I realised how far-seeing she was, how carefully she had weighed all the consequences, and how anxious she was for her father’s safety. On the other hand, however, Shaw was certainly not a man to run any unnecessary risks. From what I had seen of him, he appeared full of craft and cunning, as became one who lived upon his wits.
“Tell me what you know concerning Mr Arnold’s association with this woman of a hundred different names,” I urged. “I have a reason for my curiosity.”
“I know but little. Once, when I was about fifteen, Dad and I travelled with Mr Arnold from Vienna to Territet, and met her at the Hôtel des Alpes there. She was very affable and nice to me, and she told me what an excellent friend Mr Arnold had been to her. I recollect the incident quite well, for on that day she bought me a little chain bracelet as a present. I have it now.”
“Your father quarrelled with Arnold, I believe?”
“Yes,” she said. “They had some difference. I never, however, ascertained the real facts. He evidently wished to see me, for he wrote to me making an appointment; and when I went to the hotel for that purpose, I learnt, alas! that he was dead.”
“Had he lived, his intention was to meet your father in secret at Totnes in Devonshire. Why in secret, I wonder?”
“That same question has been puzzling me for a long time, Mr Kemball,” she said quickly. “I have arrived at the conclusion that he feared lest Mrs Olliffe might know of his arrival in England and set some one to watch his movements. He feared her.”
“Then there may have been some reason why the woman desired that they should not meet, eh?”
“Apparently so.”
I reflected. Mrs Olliffe now knew that I had borne a message to Shaw from the dead man who had destroyed a fortune. Did she fear its results, and was she, for that reason, holding out to Shaw the olive branch of peace?
I suggested that to Asta, and she was inclined to agree with me.

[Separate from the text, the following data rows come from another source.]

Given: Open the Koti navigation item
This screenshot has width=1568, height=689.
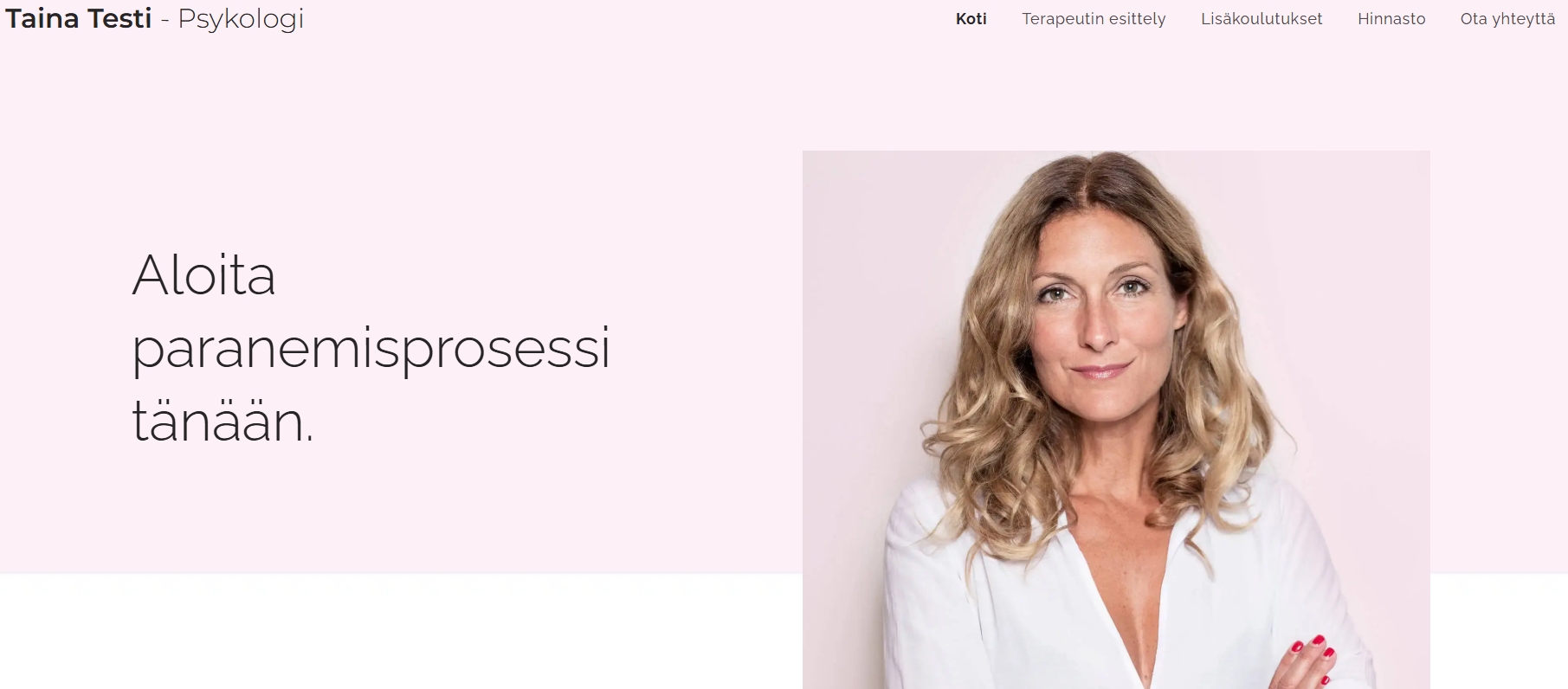Looking at the screenshot, I should click(x=971, y=19).
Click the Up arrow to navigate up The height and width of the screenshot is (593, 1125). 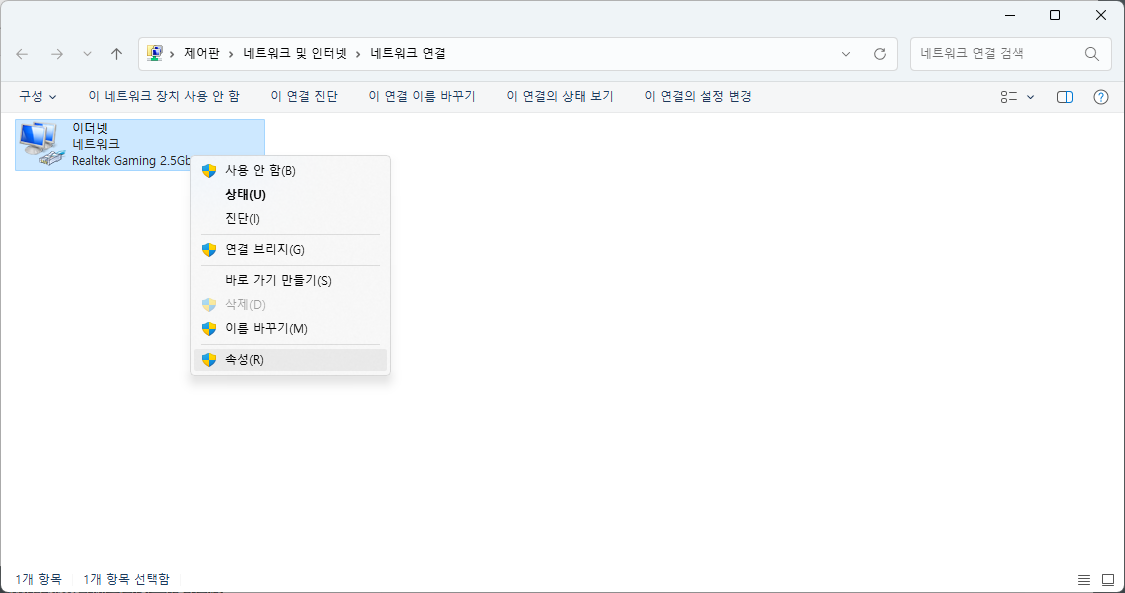pos(116,54)
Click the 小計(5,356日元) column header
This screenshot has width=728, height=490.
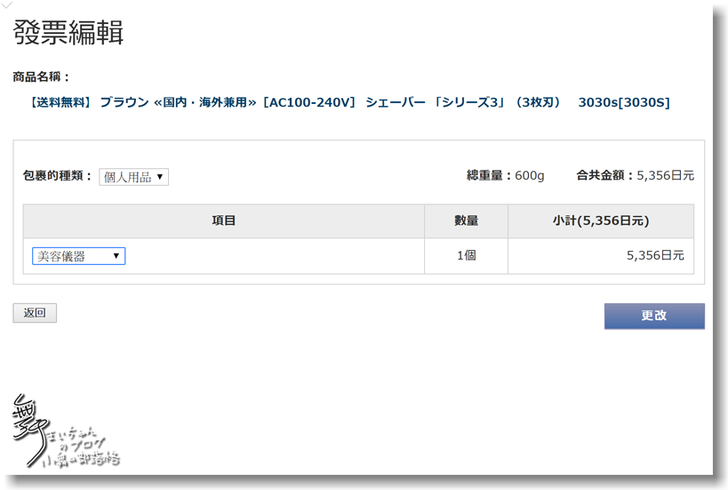pos(600,221)
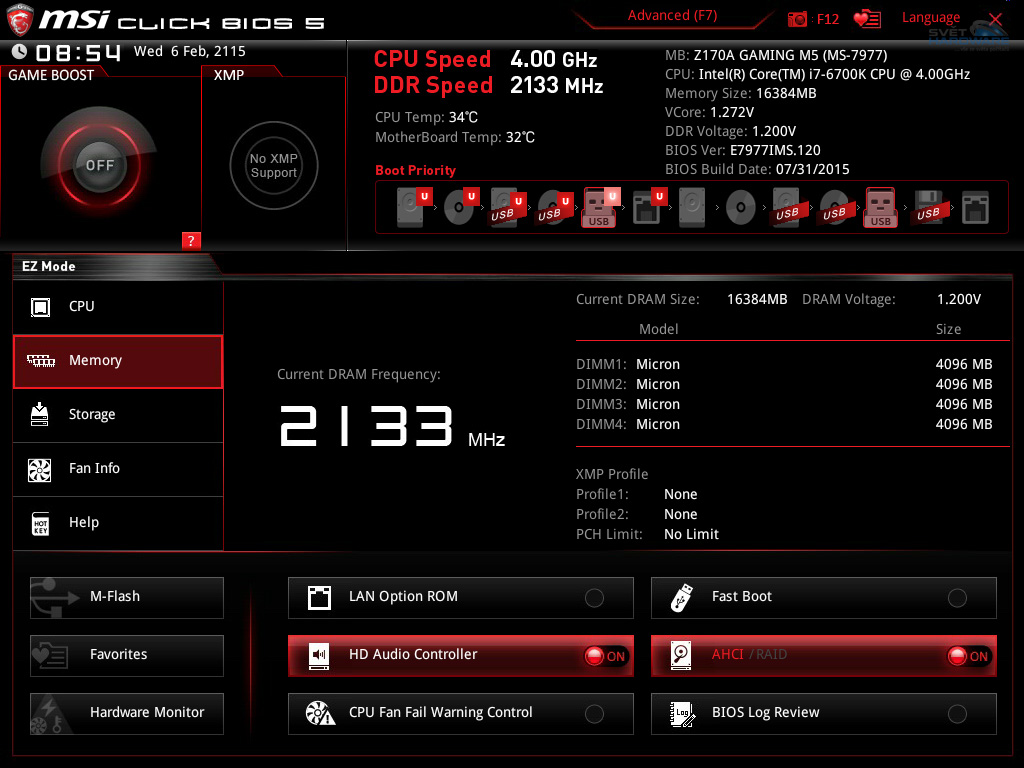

“We must do what we can to break off your father’s friendship with this woman,” I declared. “It is distinctly dangerous for him.”
“Yes, Mr Kemball,” she cried. “I only wish we could! I only wish—”
Her sentence was interrupted by a sound which startled both of us. We listened, looking into each other’s serious face without uttering a word. The sound emanated from the next room—Shaw’s bedroom—the door of which was closed.
It was that low, peculiar whistle which I had first heard on the morning I had visited Titmarsh after poor Guy’s mysterious death, and had heard on a second occasion when visiting at Lydford.
“There’s Dad again?” she cried, in a strained voice. “He evidently doesn’t know we are still up.” The whistle was again repeated—a low, long-drawn, peculiar sound, in a high shrill note.
It was not the unconscious whistle of a man thinking, but a sound full of meaning—a distinct call, which even as we listened in silence was repeated a third time.